African DiasporaDivination And Spirit Possession
Devotees seek divine will and understanding through divination, which also serves as means of diagnosing illness and misfortune. A common divination system is the dilloggun, which draws on esoteric texts of the tradition that speak to the problem of the devotee. Guidance is also sought through the oracle.
Spirit possession is an important aspect of ADR. In possession, a spirit takes control of a devotee, provides direction, and imparts knowledge. When possessed, "the individual's executive faculties are temporarily placed in abeyance as the deity takes over … habitual functions. When the possession is ended the devotee is again himself with ordinarily no recollection of what has happened" (Walker, p. 36). The spirit would also possess devotees who surrender their lives to a deity or spirit. Thus, possession is a moment for submission to the suggestions of the spirit. In Candomblé, possession by the spirit is described as incorporar (to incorporate), pegar (to seize or grab), or manifestar (to manifest). In Winti religion, spirits control the conscience of an individual and reveal things to him. The spirit that possesses an individual might assume one aspect of that person's personality. Some spirits may appear only to certain people. In Trinidad, Ogun appears only to stout women, while Osian, the quiet god of the forest, appears only to slim men and women.

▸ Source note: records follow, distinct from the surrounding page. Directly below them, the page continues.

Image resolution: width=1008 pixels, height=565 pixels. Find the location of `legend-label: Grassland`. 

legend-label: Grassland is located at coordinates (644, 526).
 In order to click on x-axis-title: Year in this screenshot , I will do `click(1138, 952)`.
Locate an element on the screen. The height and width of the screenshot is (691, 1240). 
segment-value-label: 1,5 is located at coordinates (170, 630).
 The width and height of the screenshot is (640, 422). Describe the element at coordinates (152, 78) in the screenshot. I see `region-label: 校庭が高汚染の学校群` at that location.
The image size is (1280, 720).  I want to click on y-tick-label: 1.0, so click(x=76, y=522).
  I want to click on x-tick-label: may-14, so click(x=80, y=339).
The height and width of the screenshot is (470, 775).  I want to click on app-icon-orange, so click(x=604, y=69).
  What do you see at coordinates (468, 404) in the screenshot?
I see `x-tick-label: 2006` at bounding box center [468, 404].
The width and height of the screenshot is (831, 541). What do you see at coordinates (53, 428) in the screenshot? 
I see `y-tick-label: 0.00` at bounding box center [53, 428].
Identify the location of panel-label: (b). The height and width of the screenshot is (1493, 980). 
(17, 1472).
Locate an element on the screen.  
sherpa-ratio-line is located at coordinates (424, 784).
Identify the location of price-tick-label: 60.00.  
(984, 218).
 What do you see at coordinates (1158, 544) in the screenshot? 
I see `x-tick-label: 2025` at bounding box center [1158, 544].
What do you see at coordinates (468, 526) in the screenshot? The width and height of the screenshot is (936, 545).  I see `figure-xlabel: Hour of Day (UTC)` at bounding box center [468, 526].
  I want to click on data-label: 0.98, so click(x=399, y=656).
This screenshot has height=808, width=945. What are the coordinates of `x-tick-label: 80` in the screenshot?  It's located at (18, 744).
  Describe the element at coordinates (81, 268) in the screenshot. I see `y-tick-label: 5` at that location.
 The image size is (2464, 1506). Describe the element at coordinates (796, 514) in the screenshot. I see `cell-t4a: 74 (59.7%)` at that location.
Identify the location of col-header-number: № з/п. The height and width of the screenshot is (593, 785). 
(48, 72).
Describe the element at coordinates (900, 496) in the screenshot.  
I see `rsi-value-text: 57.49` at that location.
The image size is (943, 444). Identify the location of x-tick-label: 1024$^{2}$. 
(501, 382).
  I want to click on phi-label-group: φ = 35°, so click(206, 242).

Songs and drum rhythms can invite possession. Possession can also take place during the initiation of a devotee. The drummer often releases the tension of monotony with breaks. Sometimes possession may come through hypnosis, periods of intense stress, pain, fear, or difficulties, which some interpret as a psychodrama or psychotherapeutic event through which the individual works out life's problems as they interact with other people. Possession may be a wild drama during which the possessed speaks on behalf of the deity, or it may end spontaneously, or when the community shifts emphasis to another deity. Possession establishes a spiritual bond, creating a communitas. In possession, liminality replaces normalcy, making room for public excesses that express social desires, and may offer an opportunity for the spirit, who speaks through the voice of the possessed, to criticize unsocial behavior.